Sundays, public holidays and other closing times in France
NORMAL SERVICE IS SUSPENDED......... don't be caught out.
Unlike in the UK, when a public holiday falls during a weekend in France, there is no extra compensating holiday on the following Monday. However, "le pont" - the bridge - is a popular French institution, and when a public holiday falls on a Tuesday or a Thursday, many workplaces remain closed for the Monday or Friday too, meaning that certain services will be closed for four days. However, shops and banks and post offices tend to open normally when there is a "pont".
Note also that most public museums are closed on TUESDAYS - but this is not always the case.
- For information on Paris museums, see Paris Tourist Attractions .

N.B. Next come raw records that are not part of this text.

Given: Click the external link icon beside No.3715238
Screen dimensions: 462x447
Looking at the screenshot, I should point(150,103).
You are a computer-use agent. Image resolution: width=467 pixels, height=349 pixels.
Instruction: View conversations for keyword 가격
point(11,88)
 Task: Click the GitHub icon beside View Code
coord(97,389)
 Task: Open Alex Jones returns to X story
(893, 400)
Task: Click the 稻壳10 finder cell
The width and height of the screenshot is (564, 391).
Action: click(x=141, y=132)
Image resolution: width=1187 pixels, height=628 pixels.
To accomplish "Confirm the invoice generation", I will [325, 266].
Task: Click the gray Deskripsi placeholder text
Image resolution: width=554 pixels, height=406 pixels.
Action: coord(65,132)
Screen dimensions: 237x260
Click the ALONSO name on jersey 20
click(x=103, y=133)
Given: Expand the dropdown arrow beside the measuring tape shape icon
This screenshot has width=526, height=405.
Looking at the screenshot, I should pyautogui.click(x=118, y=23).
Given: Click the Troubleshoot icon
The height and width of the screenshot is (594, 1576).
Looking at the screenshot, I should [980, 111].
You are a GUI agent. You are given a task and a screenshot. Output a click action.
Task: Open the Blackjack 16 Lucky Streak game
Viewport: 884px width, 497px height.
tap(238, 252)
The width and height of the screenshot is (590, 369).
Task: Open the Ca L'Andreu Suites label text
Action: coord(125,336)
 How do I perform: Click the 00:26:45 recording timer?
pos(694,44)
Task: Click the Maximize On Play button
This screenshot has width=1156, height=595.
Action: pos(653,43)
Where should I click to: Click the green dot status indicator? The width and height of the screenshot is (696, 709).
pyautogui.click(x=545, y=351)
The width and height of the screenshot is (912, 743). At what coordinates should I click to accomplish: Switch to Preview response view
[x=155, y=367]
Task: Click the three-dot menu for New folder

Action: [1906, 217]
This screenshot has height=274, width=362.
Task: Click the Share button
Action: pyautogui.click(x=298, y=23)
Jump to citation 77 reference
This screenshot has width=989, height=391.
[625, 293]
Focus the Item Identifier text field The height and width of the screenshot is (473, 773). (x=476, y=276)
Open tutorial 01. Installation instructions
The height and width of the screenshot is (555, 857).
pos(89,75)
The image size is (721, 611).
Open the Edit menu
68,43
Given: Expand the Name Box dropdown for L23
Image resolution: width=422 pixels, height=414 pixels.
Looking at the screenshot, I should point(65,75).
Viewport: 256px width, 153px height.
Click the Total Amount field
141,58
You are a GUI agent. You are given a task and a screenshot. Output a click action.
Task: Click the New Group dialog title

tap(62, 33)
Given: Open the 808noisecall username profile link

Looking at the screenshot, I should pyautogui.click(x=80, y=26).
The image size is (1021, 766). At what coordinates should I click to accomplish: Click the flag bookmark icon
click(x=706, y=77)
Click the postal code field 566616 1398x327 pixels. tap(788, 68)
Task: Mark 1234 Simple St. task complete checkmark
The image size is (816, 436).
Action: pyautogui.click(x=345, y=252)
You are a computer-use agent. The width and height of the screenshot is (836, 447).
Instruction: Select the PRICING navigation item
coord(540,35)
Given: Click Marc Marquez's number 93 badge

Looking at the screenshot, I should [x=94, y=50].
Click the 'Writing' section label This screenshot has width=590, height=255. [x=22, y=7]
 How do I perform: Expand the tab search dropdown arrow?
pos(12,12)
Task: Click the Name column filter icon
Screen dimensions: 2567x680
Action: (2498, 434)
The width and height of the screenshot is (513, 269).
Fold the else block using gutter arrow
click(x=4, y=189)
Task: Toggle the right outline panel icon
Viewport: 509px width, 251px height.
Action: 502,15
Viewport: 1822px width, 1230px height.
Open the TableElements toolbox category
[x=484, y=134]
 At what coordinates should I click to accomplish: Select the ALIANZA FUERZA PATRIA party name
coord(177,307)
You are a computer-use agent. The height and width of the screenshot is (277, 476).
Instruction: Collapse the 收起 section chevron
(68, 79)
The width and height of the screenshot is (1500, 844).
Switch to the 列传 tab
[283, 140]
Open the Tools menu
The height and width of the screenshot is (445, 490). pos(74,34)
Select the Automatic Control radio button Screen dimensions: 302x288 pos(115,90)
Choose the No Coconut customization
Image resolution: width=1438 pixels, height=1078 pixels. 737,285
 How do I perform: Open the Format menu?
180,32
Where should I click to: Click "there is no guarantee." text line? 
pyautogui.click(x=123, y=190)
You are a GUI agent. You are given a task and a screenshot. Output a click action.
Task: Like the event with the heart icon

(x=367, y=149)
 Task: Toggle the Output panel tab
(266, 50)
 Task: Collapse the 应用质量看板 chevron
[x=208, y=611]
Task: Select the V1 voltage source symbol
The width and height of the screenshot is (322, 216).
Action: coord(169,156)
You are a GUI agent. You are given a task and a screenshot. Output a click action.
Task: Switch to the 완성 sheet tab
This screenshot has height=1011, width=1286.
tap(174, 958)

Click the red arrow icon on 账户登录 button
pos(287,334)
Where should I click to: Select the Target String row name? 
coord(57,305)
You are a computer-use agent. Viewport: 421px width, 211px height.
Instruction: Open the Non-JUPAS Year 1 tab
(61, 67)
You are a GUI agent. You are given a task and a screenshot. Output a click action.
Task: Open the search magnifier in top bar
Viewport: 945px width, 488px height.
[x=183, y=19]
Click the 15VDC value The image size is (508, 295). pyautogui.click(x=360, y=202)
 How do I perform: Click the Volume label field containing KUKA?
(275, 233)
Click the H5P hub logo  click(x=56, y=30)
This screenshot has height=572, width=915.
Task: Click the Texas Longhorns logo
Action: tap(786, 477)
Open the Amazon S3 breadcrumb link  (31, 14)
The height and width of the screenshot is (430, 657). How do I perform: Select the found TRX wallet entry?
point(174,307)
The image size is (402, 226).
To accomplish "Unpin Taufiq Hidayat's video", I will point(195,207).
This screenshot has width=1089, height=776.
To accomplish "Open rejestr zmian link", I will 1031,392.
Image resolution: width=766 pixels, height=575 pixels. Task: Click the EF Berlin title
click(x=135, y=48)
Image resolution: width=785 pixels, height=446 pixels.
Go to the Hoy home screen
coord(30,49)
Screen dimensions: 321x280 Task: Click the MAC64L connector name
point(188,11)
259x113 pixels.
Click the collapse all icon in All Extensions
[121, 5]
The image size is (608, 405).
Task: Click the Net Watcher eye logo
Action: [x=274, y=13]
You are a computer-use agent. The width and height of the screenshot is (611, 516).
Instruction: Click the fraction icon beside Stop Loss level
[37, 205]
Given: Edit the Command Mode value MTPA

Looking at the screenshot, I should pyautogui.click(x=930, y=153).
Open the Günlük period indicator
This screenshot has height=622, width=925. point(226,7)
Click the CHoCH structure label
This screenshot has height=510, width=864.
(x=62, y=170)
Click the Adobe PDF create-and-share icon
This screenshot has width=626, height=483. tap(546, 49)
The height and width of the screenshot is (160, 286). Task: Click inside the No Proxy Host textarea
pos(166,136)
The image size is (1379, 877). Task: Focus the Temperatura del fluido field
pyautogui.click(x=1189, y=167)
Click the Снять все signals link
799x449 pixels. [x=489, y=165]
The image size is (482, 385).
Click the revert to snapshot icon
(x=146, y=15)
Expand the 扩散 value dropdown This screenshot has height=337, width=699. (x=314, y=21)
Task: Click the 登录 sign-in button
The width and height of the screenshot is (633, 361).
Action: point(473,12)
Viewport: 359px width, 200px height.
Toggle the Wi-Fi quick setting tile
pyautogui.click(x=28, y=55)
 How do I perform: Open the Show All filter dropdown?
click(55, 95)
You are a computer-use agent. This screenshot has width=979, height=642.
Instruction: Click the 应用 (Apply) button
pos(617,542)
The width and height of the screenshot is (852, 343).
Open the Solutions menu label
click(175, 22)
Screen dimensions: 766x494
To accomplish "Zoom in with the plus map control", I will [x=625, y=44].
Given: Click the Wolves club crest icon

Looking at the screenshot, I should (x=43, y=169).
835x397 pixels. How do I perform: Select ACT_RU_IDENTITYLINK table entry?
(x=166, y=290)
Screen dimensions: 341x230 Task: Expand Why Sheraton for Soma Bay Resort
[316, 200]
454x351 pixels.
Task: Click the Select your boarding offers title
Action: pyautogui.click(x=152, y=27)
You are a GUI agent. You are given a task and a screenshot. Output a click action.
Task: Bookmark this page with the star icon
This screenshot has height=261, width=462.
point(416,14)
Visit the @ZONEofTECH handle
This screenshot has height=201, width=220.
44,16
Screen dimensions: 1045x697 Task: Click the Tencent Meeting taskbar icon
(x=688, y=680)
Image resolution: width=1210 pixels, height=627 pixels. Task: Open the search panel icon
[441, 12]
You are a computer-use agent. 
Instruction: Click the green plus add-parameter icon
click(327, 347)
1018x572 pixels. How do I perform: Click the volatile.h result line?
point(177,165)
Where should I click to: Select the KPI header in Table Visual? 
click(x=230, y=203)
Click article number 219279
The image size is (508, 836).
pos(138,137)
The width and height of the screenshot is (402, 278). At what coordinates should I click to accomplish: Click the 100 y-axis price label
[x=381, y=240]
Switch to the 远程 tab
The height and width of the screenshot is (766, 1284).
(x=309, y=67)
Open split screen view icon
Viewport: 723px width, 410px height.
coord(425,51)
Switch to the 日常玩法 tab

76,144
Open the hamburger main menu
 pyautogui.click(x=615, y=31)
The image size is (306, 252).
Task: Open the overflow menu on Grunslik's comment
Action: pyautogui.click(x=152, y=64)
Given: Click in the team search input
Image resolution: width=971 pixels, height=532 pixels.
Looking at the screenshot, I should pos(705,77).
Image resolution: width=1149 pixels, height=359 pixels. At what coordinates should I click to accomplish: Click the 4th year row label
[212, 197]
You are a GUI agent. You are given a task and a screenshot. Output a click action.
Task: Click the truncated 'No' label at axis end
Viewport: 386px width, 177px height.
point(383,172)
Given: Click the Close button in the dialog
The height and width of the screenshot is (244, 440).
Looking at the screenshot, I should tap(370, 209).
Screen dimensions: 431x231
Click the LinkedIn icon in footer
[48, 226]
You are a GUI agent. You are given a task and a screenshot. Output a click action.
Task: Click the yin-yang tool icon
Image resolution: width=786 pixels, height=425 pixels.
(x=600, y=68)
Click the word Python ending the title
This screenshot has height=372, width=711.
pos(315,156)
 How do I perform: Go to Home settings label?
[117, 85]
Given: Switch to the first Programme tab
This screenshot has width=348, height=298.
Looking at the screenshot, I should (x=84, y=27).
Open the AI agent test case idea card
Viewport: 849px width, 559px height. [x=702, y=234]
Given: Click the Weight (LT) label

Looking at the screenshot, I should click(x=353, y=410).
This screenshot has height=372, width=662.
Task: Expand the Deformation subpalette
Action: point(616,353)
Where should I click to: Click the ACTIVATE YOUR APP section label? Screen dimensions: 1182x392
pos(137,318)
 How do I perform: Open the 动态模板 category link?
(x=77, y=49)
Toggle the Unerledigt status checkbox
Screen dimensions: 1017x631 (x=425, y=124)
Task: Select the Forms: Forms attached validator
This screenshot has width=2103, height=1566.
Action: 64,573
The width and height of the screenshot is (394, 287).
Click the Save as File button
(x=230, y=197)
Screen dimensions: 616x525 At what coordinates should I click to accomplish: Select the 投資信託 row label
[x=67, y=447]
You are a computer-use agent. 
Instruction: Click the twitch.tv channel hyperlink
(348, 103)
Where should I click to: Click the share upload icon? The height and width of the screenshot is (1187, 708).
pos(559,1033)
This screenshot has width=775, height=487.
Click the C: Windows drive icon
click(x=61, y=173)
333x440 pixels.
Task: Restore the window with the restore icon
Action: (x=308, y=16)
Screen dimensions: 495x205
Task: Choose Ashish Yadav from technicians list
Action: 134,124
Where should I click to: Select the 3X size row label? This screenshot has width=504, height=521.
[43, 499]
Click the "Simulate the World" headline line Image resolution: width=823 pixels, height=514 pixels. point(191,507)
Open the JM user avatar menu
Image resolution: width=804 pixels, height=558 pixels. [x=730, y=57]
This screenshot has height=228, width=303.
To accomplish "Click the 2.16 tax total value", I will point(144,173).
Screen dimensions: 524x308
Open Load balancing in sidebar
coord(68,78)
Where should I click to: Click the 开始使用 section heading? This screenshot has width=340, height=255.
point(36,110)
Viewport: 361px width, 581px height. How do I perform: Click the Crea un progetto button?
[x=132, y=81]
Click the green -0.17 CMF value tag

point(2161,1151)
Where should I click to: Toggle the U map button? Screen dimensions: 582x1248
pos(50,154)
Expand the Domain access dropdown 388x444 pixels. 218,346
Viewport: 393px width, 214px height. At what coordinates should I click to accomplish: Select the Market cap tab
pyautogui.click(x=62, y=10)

- For information on roads and traffic congestion, see Driving in France
Sundays in France, when most shops are closedDon't expect to find shops open in France on Sundays. Sunday in France is still for most people a day of rest, and most shops are not allowed to open, except in specific locations at at certain times of year. Sunday is a day for window shopping in French towns, for most of the year. Large shops are now allowed to open on Sundays in tourist resorts (including parts of Paris) in the holiday period (which in Paris means all year); elsewhere, in the cities, Sunday opening is only allowed on a limited number of Sundays in the run-up to Christmas
Nonetheless, small corner shops and essential services (such as boulangeries, small supermarkets) can open on Sundays if they want to, and indeed Sunday is the busiest days of the week for many patisseries. So in any town, it is usually now possible to buy fresh bread and groceries on a Sunday, particularly on Sunday morning. More information on the Shopping in France page.
In recent years, French shops and shoppers have been increasingly demanding more freedom to open on Sundays. In 2015, the "Loi Macron" gave a lot more freedom to shops to open on Sundays - notably to garden centers and furniture stores .
Sunday shopping in ParisParis now has seven "tourist zones" - including the Champs Elysées, the rue de Rivoli, the boulevard Saint Germain, Montmartre and the Marais, where shops can open on Sundays. In addition big Paris department stores Galeries Lafayette and BHV le Marais are open Sunday.
On the outskirts of Paris two large shopping centres ("zones commerciales") are open on Sundays. One Nation Paris at Les Clayes sous bois, near Versailles, is the largest fashion factory outlet village in France. La Vallée Village Chic is a large factory outlet shopping village near Disneyland.
Other tourist locationsMore and more shops are now open in tourist resorts - defined as places where tourism is a major activity - during their tourist season; which means that nowadays, in seaside resorts, Paris, and even in small country towns, essential supermarkets, shops that cater largely for tourists, and and some other shops now open on Sundays. Sunday opening however is often just Sunday morning, so it is best not to plan a shopping trip anywhere in France on a Sunday afternoon, except in the busiest tourist hotspots.
Intercity train services operate more or less as normal on Sundays; suburban and urban transport operators, including the Paris Metro, run a lighter service, particularly on Sunday mornings.
Particularly in small provincial towns, many shops are closed on Monday morning - so don't plan a big shopping trip on a Monday morning if you are on holiday in rural France. A lot of French provincial museums and monuments are also closed on Mondays. However supermarkets tend to be open as normal on Mondays, even in small towns.
This is the day on which a lot of museums and national monuments are closed. It is particularly the case with national monuments and museums, such as the Louvre and the Centre Pompidou in Paris.
Many businesses, administrations and shops will actually shut down completely for a week or two in Late July or early August, though shops are unlikely to close during this period in tourist areas. The closure of public administrations during August can be particularly frustrating.
disruptions to normal service
Strikes and barricades France has the reputation of being a country prone to strikes. In actual fact, it is not a country where strikes are particularly commonplace; it is just that they tend to occur in high-profile sectors, in places where they are very visible and affect the lives of millions of ordinary men and women; i.e. in public services and in the transport sector.
Public transport is a sector frequently affected by strikes, that can bring rail services or airports to a halt nationally or regionally; and all kinds of workers in France have a habit of blocking roads, ports and railway lines in defence of their objective. Such events are strongly mediatized, but actually relatively rare. Foreign tourists often find it hard to understand why blockades are not quickly dispersed by the police; but this is part of the French way of life, a legacy of the Revolution and the spirit of the "barricades". Increasingly, police are brought in to disperse blockades, but generally not until after the striking workers or students have had time to make their point.
Traffic jams and congestion:
For information about travelling in France, and avoiding problems and traffic jams, see the Driving in France page. Roads are also particularly busy on weekends that mark the start of end of school holidays, particularly school holidays for the Paris region.